== Segment start ==

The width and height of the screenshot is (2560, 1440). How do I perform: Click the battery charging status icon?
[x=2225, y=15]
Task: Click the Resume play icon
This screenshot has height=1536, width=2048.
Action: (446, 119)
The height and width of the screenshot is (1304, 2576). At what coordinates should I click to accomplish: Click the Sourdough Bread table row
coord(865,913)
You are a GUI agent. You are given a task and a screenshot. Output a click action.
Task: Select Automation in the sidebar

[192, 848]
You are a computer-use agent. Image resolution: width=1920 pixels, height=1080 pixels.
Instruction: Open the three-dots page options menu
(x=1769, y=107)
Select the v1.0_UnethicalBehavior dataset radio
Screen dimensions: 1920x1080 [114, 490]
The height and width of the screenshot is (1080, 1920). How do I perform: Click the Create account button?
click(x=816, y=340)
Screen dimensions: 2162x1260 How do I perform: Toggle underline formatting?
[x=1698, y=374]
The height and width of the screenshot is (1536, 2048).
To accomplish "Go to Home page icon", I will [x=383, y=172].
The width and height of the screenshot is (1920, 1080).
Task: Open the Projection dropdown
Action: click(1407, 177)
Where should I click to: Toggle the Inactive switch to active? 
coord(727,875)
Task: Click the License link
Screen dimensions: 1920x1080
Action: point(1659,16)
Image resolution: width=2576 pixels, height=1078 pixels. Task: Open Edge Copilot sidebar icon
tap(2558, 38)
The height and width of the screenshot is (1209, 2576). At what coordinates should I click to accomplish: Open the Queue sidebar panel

== Segment end ==

- **PROBLEM TO WORK ON**
Count every line of the data above where "agent" appears, and give the total only.

- **REPLY**
2